Cyclopenta[c]cyclopropa[g][1,6]diazacyclotetradecine-12a(1H)-carboxylic acid, 2,3,3a,4,5,6,7,8,9,11a,12,13,14,14a-tetradecahydro-2-[[7-methoxy-8-methyl-2-[4-(1-methylethyl)-2-thiazolyl]-4-quinolinyl]oxy]-5-methyl-4,14-dioxo-, ethyl ester, (2R,3aR,10Z,11aS,12aR,14aR)-

Administrative data

Endpoint:

acute toxicity: oral

Type of information:

experimental study

Adequacy of study:

key study

Study period:

from 2011-09-15 to 2011-10-18

Reliability:

1 (reliable without restriction)

Rationale for reliability incl. deficiencies:

other: see 'Remark'

Remarks:

Well documented GLP study performed according to OECD guideline 425, EPA OPPTS 870.1100 and a guideline of the Japanese Ministry of Agriculture, Forestry and Fisheries (Test Data for Registration of Agricultural Chemicals, Acute oral toxicity (2-1-1), 12 Nousan No 8147, Agricultural Production Bureau, November 24, 2000).

Data source

Materials and methods

Test guidelineopen allclose all

GLP compliance:

yes (incl. QA statement)

Test type:

up-and-down procedure

Limit test:

no

Test material

Test animals

Species:

rat

Strain:

other: CD (Crl:CD 'SD')

Sex:

female

Details on test animals or test system and environmental conditions:

TEST ANIMALS
- Source: Charles River (UK) Ltd
- Age at study initiation: 8-12 weeks
- Weight at study initiation: 190-249 g
- Fasting period before study: overnight prior to and approximately four hours after dosing
- Housing: barriered rodent facility kept at positive pressure
- Diet (e.g. ad libitum): ad libitum except overnight prior to and approximately four hours after dosing
- Water (e.g. ad libitum): ad libitum
- Acclimation period: 5-7 days

ENVIRONMENTAL CONDITIONS
- Temperature (°C): 19-23
- Humidity (%): 40-70
- Photoperiod (hrs dark / hrs light): 12/12

Administration / exposure

Route of administration:

oral: gavage

Vehicle:

other: PEG 400, 1.2 eq NaOH 10 N and 0.3 eq HCl 12N

Details on oral exposure:

VEHICLE
- Concentration in vehicle: 35, 110 and 300 mg/mL
- Amount of vehicle (if gavage): 5 mL/kg

MAXIMUM DOSE VOLUME APPLIED: 300 mg/mL

- Rationale for the selection of the starting dose: As no previous toxicological information was available, the initial dose level was 175 mg/kg, in compliance with the study guidelines.

Doses:

175, 550 and 1500 mg/kg

No. of animals per sex per dose:

1 rat for 175 mg/kg
1 rat for 550 mg/kg
3 rats for 1500 mg/kg

Control animals:

no

Details on study design:

- Duration of observation period following administration: 14 days
- Frequency of observations and weighing: Mortality : Cages of rats were checked at least twice daily for any mortalities; Clinical Observations : Observation soon after dosing and at frequent intervals for the remainder of Day 1. On subsequent days, animals were observed once in the morning and again at the end of the experimental day (morning only for Day 15); Bodyweight : The weight of each rat was recorded on Days 1 (prior to dosing), 8 and 15. Individual weekly bodyweight changes were calculated.
- Necropsy of survivors performed: yes (macroscopic evaluation of opened cranial, thoracic and abdominal cavities)

Results and discussion

Mortality:

No deaths during the study.

Clinical signs:

other: No clinical signs related to treatment throughout the study.

Gross pathology:

No abnormalities were noted in any animal at the macroscopic examination at study termination on Day 15.

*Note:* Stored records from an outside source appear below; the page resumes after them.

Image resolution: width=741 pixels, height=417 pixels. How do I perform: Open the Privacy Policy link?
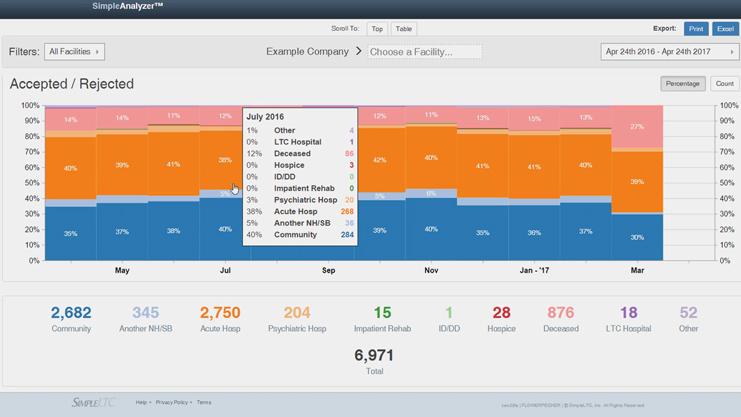coord(172,402)
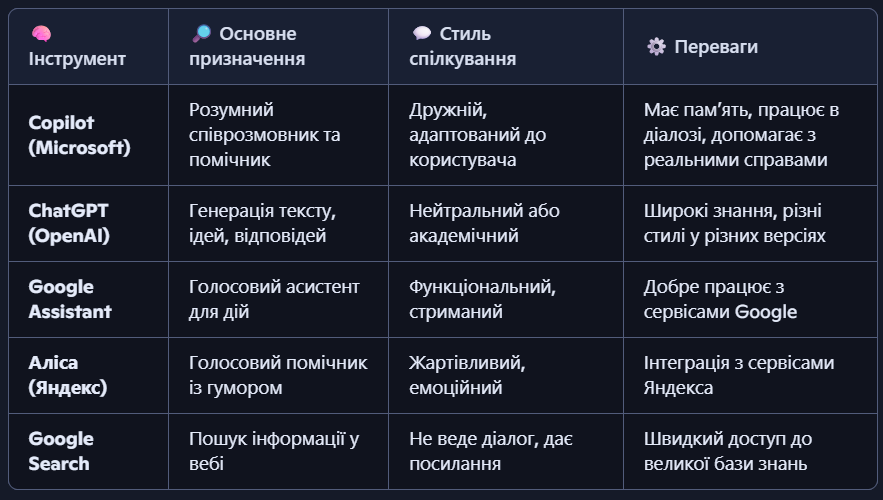Click the cell 'Функціональний, стриманий'
This screenshot has height=500, width=883.
(482, 299)
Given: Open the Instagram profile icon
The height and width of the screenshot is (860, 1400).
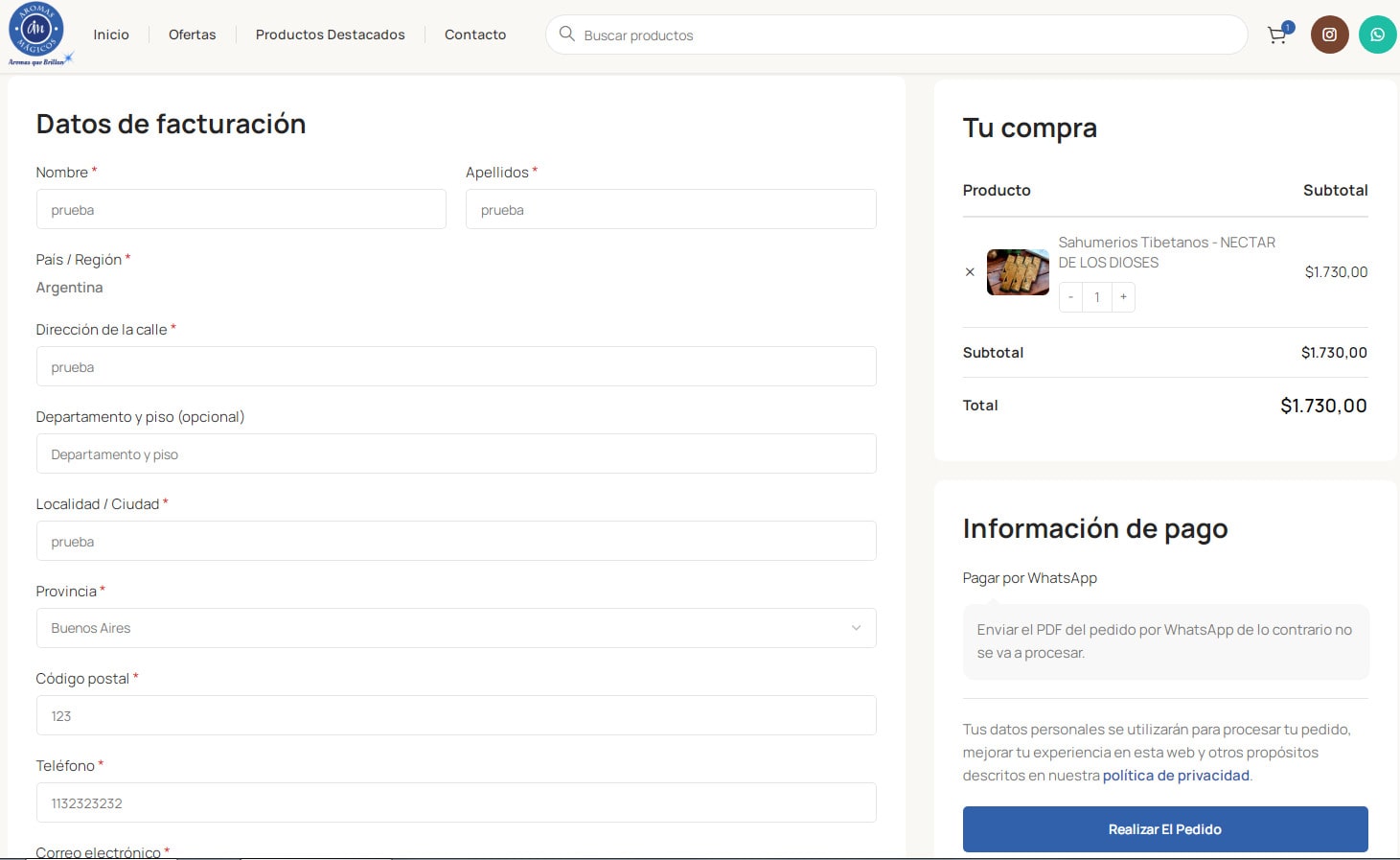Looking at the screenshot, I should click(1329, 35).
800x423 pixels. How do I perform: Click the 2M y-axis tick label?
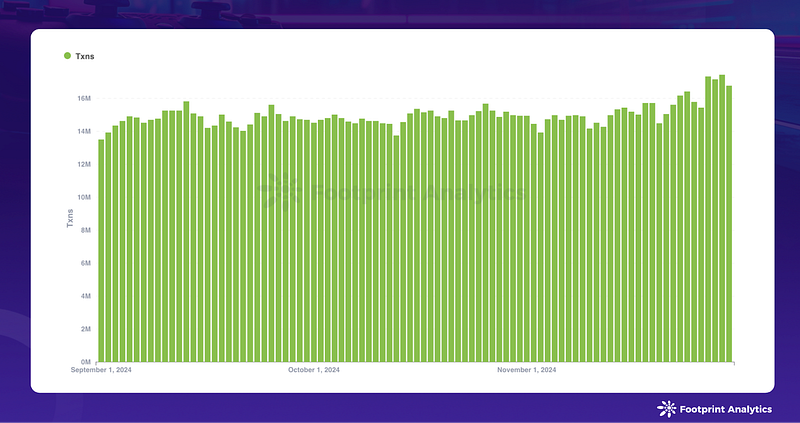[86, 329]
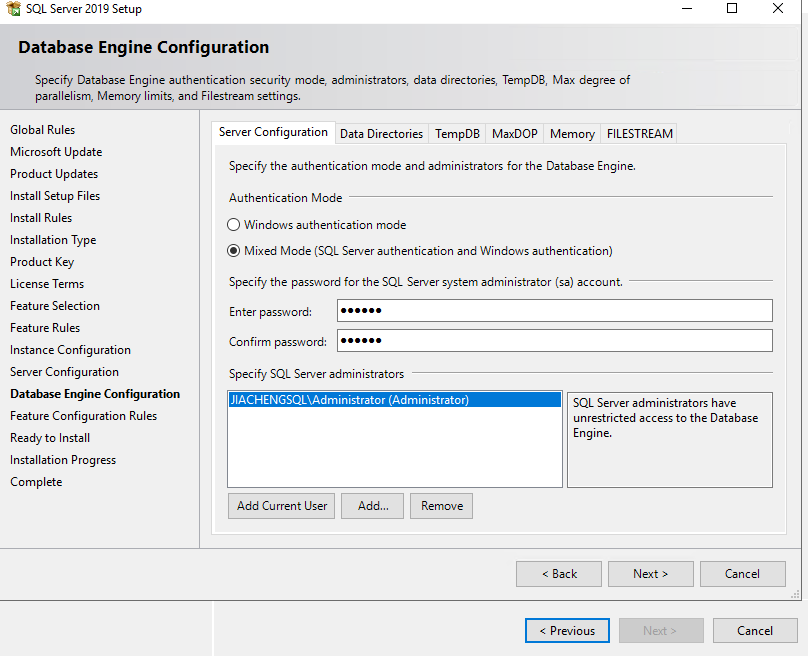Maximize the SQL Server Setup window
808x656 pixels.
[x=731, y=9]
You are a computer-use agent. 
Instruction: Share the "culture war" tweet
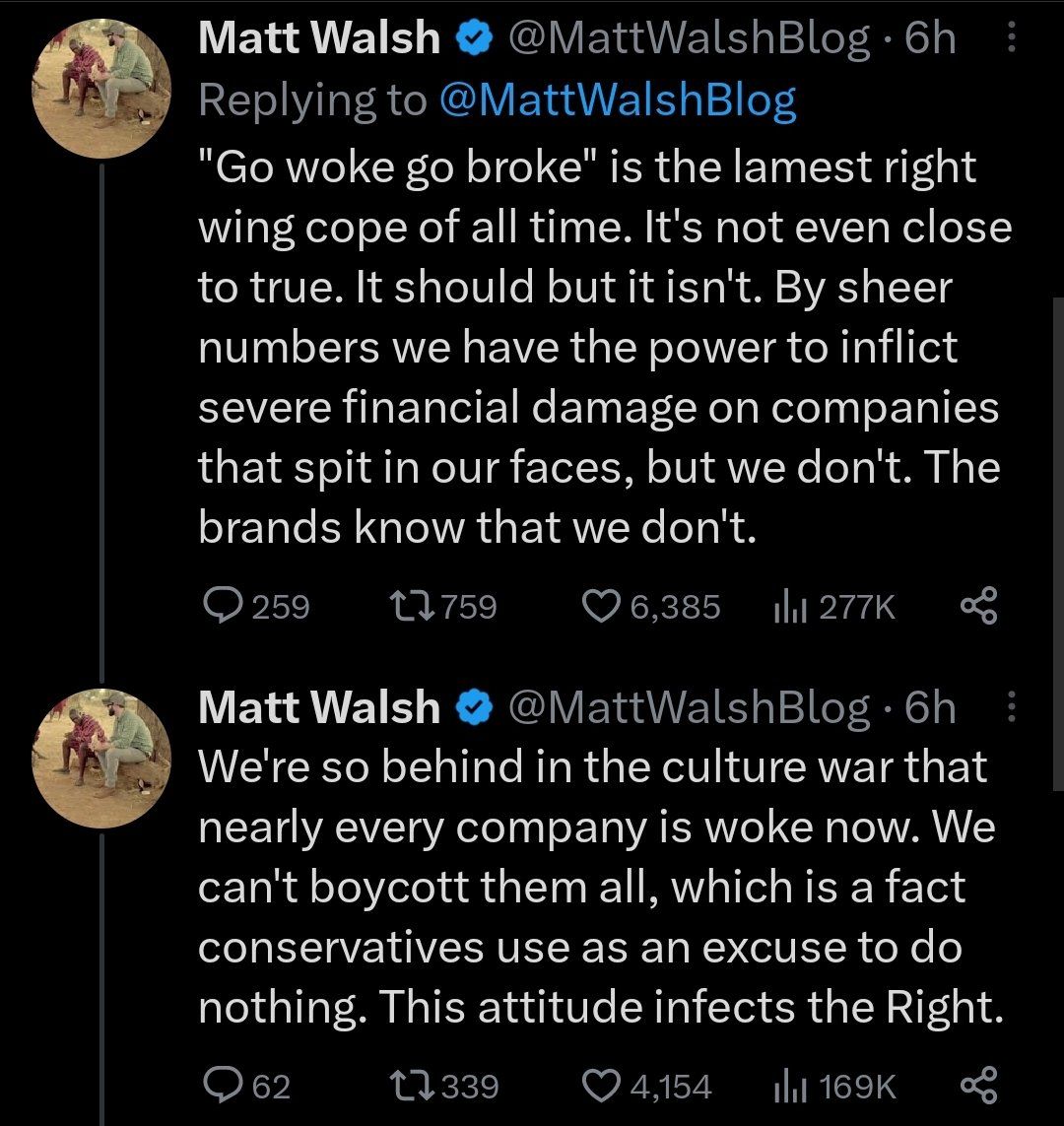coord(978,1086)
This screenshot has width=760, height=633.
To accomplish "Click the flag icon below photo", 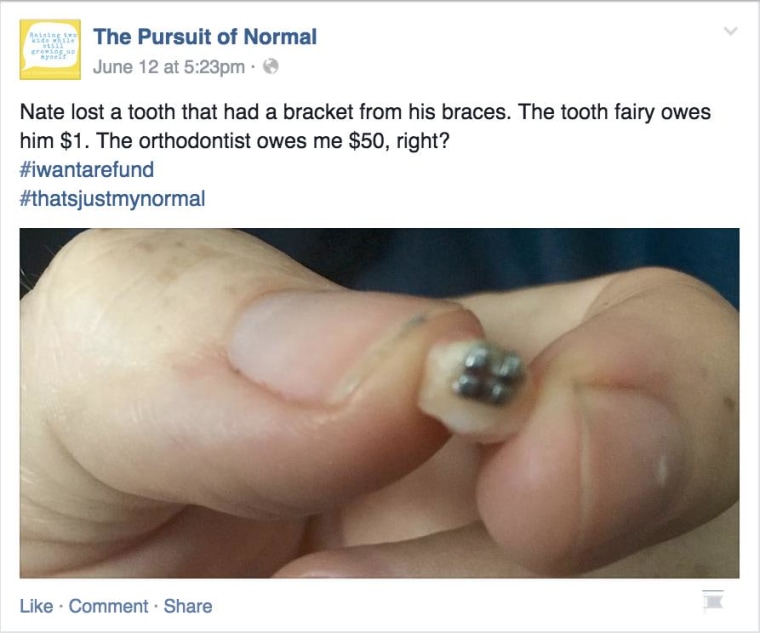I will pos(713,600).
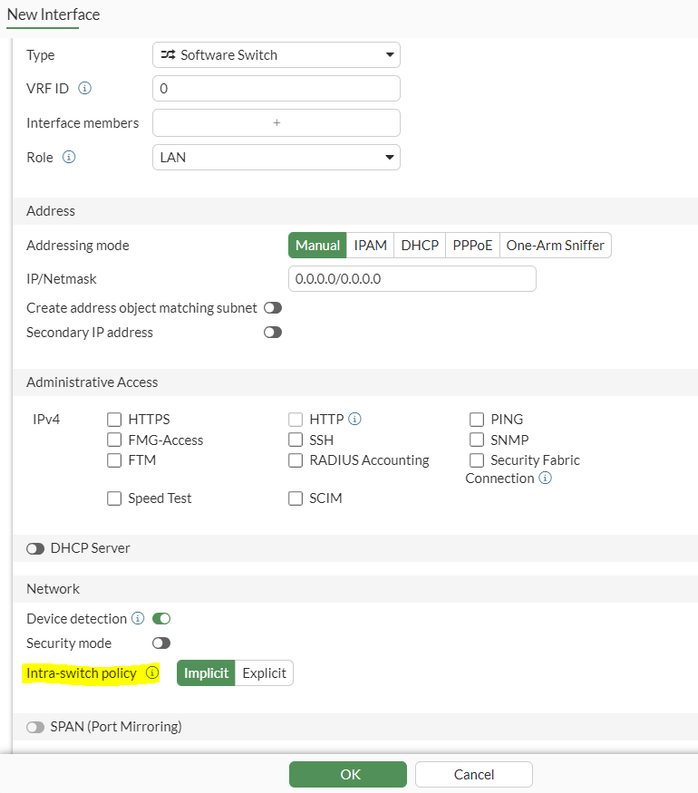This screenshot has height=793, width=698.
Task: Enable the HTTPS administrative access checkbox
Action: [x=114, y=419]
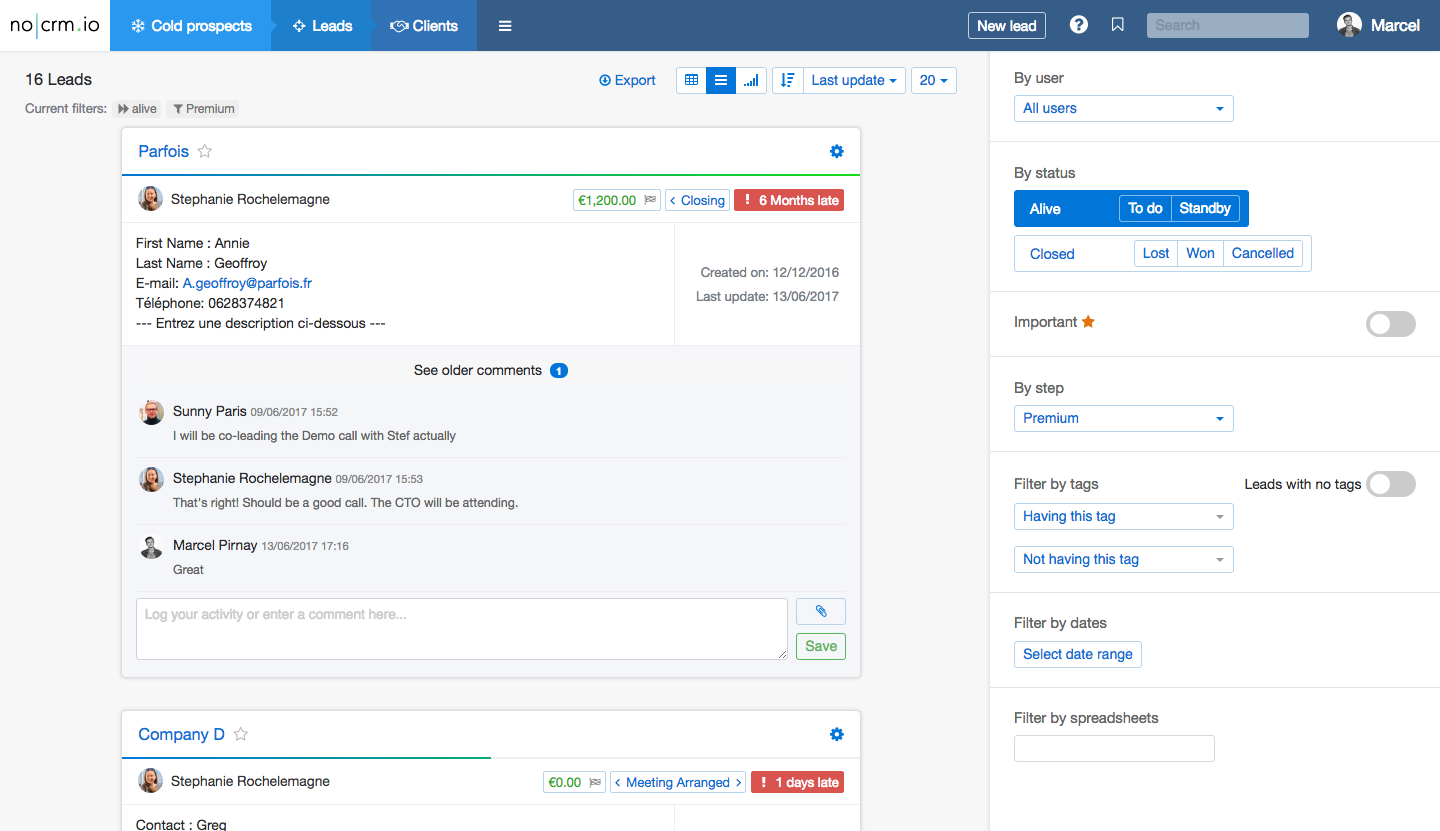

Applicant's summary and conclusion

Interpretation of results:

Category 4 based on GHS criteria

Conclusions:

The acute median lethal dose (LD50) of JNJ-38970191-AAA to rats was > 1500 mg/kg bodyweight. Although the acute oral toxicity test concluded on an unbounded LD50, the precautionnary principle triggers a classification category 4 for this substance.